Quoted passage -
The SLA definition shown above creates four instances of a Processing Unit using the partitioned space topology. It defines two partitions (number-of-instances="2"), each with one backup (number-of-backups="1"). In addition, it requires that a primary and a backup instance of the same partition not be provisioned to the same GSC (max-instances-per-vm="1").

It is up to the developer to configure the SLA correctly. Trying to deploy a Processing Unit with a cluster schema that requires backups without specifying numberOfBackups will cause the deployment to fail.

In older releases, the SLA definition also included dynamic runtime policies, such as creating additional Processing Unit instances based on CPU load, relocating a certain instance when the memory becomes saturated, etc. These capabilities are still supported, but have been deprecated in favor of the Administration and Monitoring API which supports the above and much more.

Defining the Space Cluster Topology

When a Processing Unit contains a Space, the SLA definition specifies the clustering topology for that Space. The cluster-schema XML element defines this, and is an attribute of the os-sla:sla XML element, as shown above.

The Space’s clustering topology is defined within the SLA definition rather than the Space definition with the pu.xml file for the following reasons:

  • The clustering topology directly affects the number of instances of the Processing Unit, and is therefore considered part of its SLA. For example, a partitioned Space can have two primaries and two backups, and a replicated Space can have five instances. This means that the Processing Unit containing them will have the same number of instances.
  • Separating the clustering topology from the actual Space definition enables truly implementing the “write once, scale anywhere” principal. You can run the same Processing Unit within your IDE for unit tests using the default single-Space-instance clustering topology, and then deploy it to the runtime environment and run the same Processing Uunit with the real clustering topology (for example, with 4 partitions).

You can choose from numerous clustering topologies:

  • default: Single Space instance, no replication or partitioning
  • sync-replicated: Multiple Space instances. When written to one of the Space instances, objects are synchronously replicated to all Space instances. The maximum capacity of this topology is that of the smallest JVM in the cluster.
  • async-replicated Multiple space instances. When written to one of the Space instances, objects are asynchronously replicated to all Space instances. The maximum capacity of this topology is that of the smallest JVM in the cluster.

Material -

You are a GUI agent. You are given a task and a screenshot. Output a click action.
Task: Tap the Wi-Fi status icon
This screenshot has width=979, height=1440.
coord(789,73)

Given request - Pick up the passage on Space clustering topology where it stops and continue it. The data has no connection to the passage on Space clustering topology.

Written answer -
  • partitioned Multiple Space instances. Objects are distributed across all of the Space instances, so that each instance contains a separate subset of the data and forms a separate partition. The partitioning (distribution) of objects is based on their routing property. Optionally, when using this topology, you can designate one or more backup instances to each of the partitions, so that when an object is written to a certain partition, it is synchronously replicated to the backup copy(ies) of that partition. The maximum capacity of this topology is the overall capacity of all of the JVMs in the cluster, divided by the number of backups+1.

From the client application’s perspective (the one that connects to the Space from another process), the clustering topology is transparent in most cases.

The number-of-backups parameter should be used with the partitioned cluster schema. It is not supported with the sync-replicated or async-replicated cluster schema.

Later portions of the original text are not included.